++++ MATERIAL SHOWN

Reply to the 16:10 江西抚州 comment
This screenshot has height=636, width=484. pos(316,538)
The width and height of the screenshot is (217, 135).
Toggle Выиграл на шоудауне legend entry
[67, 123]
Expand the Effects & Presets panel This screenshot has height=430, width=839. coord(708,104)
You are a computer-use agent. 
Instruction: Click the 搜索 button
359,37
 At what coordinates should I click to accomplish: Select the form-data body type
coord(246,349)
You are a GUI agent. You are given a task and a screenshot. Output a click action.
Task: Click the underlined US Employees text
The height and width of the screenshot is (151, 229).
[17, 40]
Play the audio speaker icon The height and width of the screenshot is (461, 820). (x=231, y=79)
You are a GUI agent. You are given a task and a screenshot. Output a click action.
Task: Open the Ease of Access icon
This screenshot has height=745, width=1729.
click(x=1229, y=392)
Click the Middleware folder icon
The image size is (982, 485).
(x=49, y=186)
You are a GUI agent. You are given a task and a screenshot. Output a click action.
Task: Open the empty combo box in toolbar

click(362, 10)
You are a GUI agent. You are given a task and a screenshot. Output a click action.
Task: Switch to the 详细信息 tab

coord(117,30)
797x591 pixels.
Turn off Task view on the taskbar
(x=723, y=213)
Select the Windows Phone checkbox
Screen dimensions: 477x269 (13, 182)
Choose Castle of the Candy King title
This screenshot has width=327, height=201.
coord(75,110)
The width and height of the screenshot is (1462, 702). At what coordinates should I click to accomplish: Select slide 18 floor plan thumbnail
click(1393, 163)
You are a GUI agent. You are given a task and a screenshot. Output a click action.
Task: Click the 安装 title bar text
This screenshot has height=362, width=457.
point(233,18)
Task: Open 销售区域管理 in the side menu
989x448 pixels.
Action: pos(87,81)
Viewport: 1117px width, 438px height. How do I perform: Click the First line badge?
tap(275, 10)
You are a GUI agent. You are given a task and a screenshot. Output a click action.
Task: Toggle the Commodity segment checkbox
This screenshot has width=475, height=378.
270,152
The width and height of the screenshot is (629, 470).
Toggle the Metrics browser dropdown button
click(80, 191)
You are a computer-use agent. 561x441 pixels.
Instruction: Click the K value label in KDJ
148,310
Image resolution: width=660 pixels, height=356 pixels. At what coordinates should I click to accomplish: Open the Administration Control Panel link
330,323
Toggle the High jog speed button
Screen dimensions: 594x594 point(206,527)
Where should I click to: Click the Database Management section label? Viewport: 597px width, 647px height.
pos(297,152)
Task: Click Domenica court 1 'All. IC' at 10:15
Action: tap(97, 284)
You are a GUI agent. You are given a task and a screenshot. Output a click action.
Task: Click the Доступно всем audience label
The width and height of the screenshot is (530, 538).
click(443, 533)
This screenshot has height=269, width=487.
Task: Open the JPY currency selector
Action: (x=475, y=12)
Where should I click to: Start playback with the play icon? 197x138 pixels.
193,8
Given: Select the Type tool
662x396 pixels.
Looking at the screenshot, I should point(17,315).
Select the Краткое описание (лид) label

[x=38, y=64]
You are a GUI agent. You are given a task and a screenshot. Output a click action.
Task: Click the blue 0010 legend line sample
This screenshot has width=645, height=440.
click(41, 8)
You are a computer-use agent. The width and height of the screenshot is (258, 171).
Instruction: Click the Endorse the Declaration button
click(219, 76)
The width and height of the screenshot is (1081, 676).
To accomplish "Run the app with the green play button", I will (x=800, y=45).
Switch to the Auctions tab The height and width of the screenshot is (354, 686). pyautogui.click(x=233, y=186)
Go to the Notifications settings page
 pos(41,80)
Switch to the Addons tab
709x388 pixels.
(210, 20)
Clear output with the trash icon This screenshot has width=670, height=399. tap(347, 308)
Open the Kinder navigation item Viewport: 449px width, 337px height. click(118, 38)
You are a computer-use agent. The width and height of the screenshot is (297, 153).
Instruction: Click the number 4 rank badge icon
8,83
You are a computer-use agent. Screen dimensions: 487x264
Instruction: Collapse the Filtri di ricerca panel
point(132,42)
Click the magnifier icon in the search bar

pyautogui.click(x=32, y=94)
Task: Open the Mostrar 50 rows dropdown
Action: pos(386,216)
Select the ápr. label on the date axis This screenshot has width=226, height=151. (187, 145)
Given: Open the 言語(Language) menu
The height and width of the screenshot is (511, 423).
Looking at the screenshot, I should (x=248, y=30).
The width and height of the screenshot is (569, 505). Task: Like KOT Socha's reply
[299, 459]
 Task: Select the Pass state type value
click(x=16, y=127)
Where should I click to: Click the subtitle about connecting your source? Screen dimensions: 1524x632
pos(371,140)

++++++++

WHAT TO PRODUCE: Your task is to retype all of the lines above exactly.

ANSWER FOR THE TASK:
Reply to the 16:10 江西抚州 comment
This screenshot has height=636, width=484. pos(316,538)
The width and height of the screenshot is (217, 135).
Toggle Выиграл на шоудауне legend entry
[67, 123]
Expand the Effects & Presets panel This screenshot has height=430, width=839. coord(708,104)
You are a computer-use agent. 
Instruction: Click the 搜索 button
359,37
 At what coordinates should I click to accomplish: Select the form-data body type
coord(246,349)
You are a GUI agent. You are given a task and a screenshot. Output a click action.
Task: Click the underlined US Employees text
The height and width of the screenshot is (151, 229).
[17, 40]
Play the audio speaker icon The height and width of the screenshot is (461, 820). (x=231, y=79)
You are a GUI agent. You are given a task and a screenshot. Output a click action.
Task: Open the Ease of Access icon
This screenshot has height=745, width=1729.
click(x=1229, y=392)
Click the Middleware folder icon
The image size is (982, 485).
(x=49, y=186)
You are a GUI agent. You are given a task and a screenshot. Output a click action.
Task: Open the empty combo box in toolbar

click(362, 10)
You are a GUI agent. You are given a task and a screenshot. Output a click action.
Task: Switch to the 详细信息 tab

coord(117,30)
797x591 pixels.
Turn off Task view on the taskbar
(x=723, y=213)
Select the Windows Phone checkbox
Screen dimensions: 477x269 (13, 182)
Choose Castle of the Candy King title
This screenshot has width=327, height=201.
coord(75,110)
The width and height of the screenshot is (1462, 702). At what coordinates should I click to accomplish: Select slide 18 floor plan thumbnail
click(1393, 163)
You are a GUI agent. You are given a task and a screenshot. Output a click action.
Task: Click the 安装 title bar text
This screenshot has height=362, width=457.
point(233,18)
Task: Open 销售区域管理 in the side menu
989x448 pixels.
Action: pos(87,81)
Viewport: 1117px width, 438px height. How do I perform: Click the First line badge?
tap(275, 10)
You are a GUI agent. You are given a task and a screenshot. Output a click action.
Task: Toggle the Commodity segment checkbox
This screenshot has width=475, height=378.
270,152
The width and height of the screenshot is (629, 470).
Toggle the Metrics browser dropdown button
click(80, 191)
You are a computer-use agent. 561x441 pixels.
Instruction: Click the K value label in KDJ
148,310
Image resolution: width=660 pixels, height=356 pixels. At what coordinates should I click to accomplish: Open the Administration Control Panel link
330,323
Toggle the High jog speed button
Screen dimensions: 594x594 point(206,527)
Where should I click to: Click the Database Management section label? Viewport: 597px width, 647px height.
pos(297,152)
Task: Click Domenica court 1 'All. IC' at 10:15
Action: tap(97, 284)
You are a GUI agent. You are given a task and a screenshot. Output a click action.
Task: Click the Доступно всем audience label
The width and height of the screenshot is (530, 538).
click(443, 533)
This screenshot has height=269, width=487.
Task: Open the JPY currency selector
Action: (x=475, y=12)
Where should I click to: Start playback with the play icon? 197x138 pixels.
193,8
Given: Select the Type tool
662x396 pixels.
Looking at the screenshot, I should point(17,315).
Select the Краткое описание (лид) label

[x=38, y=64]
You are a GUI agent. You are given a task and a screenshot. Output a click action.
Task: Click the blue 0010 legend line sample
This screenshot has width=645, height=440.
click(41, 8)
You are a computer-use agent. The width and height of the screenshot is (258, 171).
Instruction: Click the Endorse the Declaration button
click(219, 76)
The width and height of the screenshot is (1081, 676).
To accomplish "Run the app with the green play button", I will (x=800, y=45).
Switch to the Auctions tab The height and width of the screenshot is (354, 686). pyautogui.click(x=233, y=186)
Go to the Notifications settings page
 pos(41,80)
Switch to the Addons tab
709x388 pixels.
(210, 20)
Clear output with the trash icon This screenshot has width=670, height=399. tap(347, 308)
Open the Kinder navigation item Viewport: 449px width, 337px height. click(118, 38)
You are a computer-use agent. The width and height of the screenshot is (297, 153).
Instruction: Click the number 4 rank badge icon
8,83
You are a computer-use agent. Screen dimensions: 487x264
Instruction: Collapse the Filtri di ricerca panel
point(132,42)
Click the magnifier icon in the search bar

pyautogui.click(x=32, y=94)
Task: Open the Mostrar 50 rows dropdown
Action: pos(386,216)
Select the ápr. label on the date axis This screenshot has width=226, height=151. (187, 145)
Given: Open the 言語(Language) menu
The height and width of the screenshot is (511, 423).
Looking at the screenshot, I should (x=248, y=30).
The width and height of the screenshot is (569, 505). Task: Like KOT Socha's reply
[299, 459]
 Task: Select the Pass state type value
click(x=16, y=127)
Where should I click to: Click the subtitle about connecting your source? Screen dimensions: 1524x632
pos(371,140)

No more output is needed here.